The prompt regression that cost me the worst Sunday of 2025 was twelve characters long.

I had been tuning the system prompt of an LLM feature for about a month. The feature was a structured-output endpoint that took a free-form user message and returned a JSON object with five fields. It worked. Users liked it. Conversion was up. On a Friday afternoon I added what I thought was a small clarification to the prompt: a sentence telling the model to "prefer concise wording" in one of the fields. I deployed. I went into the weekend feeling good about my week.

By Sunday morning, support had three tickets and a Slack DM from our biggest customer. The endpoint was returning malformed JSON on roughly 14% of requests. Not always. Just often enough that retries hid it from our dashboards. The "prefer concise wording" sentence had pushed the model into a mode where it sometimes dropped a comma in the JSON output, because conciseness and valid JSON syntax were apparently in tension in a way I had not anticipated.

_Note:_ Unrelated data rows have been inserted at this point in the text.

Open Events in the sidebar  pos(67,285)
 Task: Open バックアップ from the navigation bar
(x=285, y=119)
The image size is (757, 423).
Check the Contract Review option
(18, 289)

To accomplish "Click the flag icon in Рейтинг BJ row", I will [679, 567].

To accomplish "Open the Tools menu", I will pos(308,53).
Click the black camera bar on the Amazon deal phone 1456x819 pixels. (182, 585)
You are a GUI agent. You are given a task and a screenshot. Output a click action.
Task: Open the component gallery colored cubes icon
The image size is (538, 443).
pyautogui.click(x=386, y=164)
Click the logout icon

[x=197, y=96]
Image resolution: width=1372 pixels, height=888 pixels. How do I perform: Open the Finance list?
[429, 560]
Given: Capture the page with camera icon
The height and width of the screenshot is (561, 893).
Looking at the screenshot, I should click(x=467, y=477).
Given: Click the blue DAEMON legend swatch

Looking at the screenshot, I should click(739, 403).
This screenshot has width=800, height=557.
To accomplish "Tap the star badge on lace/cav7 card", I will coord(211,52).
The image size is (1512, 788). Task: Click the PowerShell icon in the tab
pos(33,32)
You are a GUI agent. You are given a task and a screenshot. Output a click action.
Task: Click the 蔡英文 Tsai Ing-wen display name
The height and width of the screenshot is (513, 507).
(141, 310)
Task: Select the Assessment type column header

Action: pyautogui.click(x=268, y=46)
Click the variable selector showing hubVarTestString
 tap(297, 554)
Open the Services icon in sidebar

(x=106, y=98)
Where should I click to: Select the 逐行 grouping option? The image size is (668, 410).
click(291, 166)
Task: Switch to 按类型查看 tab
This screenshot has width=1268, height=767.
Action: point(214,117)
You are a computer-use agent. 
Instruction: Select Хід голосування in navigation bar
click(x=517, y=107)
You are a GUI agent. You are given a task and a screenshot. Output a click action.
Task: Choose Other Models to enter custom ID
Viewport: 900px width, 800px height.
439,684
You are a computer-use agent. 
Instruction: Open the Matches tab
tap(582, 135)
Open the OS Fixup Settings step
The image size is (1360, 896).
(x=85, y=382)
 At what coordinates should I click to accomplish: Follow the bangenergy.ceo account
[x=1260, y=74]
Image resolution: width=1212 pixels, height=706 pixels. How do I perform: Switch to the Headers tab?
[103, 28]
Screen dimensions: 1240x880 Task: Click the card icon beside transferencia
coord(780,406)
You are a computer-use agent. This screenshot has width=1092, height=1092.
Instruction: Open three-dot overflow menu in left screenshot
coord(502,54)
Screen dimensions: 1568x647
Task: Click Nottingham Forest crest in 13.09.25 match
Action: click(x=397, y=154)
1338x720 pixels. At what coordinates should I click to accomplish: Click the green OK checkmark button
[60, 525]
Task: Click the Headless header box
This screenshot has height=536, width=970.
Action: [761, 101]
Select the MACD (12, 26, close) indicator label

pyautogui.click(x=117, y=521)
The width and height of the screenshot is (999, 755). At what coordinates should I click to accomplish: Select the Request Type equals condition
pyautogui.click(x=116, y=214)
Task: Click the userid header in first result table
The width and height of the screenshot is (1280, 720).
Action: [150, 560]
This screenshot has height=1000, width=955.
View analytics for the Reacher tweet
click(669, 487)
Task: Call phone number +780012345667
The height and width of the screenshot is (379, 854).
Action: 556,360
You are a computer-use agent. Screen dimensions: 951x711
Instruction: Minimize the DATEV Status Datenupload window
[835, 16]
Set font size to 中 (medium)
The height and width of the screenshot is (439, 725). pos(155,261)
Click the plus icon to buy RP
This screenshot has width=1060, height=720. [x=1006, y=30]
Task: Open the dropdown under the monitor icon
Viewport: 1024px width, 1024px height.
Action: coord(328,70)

The fix was rolling back the prompt. The fix took ninety seconds. The problem was that I had no idea which version of the prompt was running. I had edited the prompt in three places that month: the source code, a draft in Notion, a quick test in the model playground. The deployed version was a copy-paste of one of them. I had no diff. I had no test for "does this prompt still return valid JSON for our golden set of inputs." I had no rollback button. The Sunday was spent reconstructing what I had typed, retesting it by hand against a list of fifty inputs I dug out of the logs, and deploying the rebuilt prompt.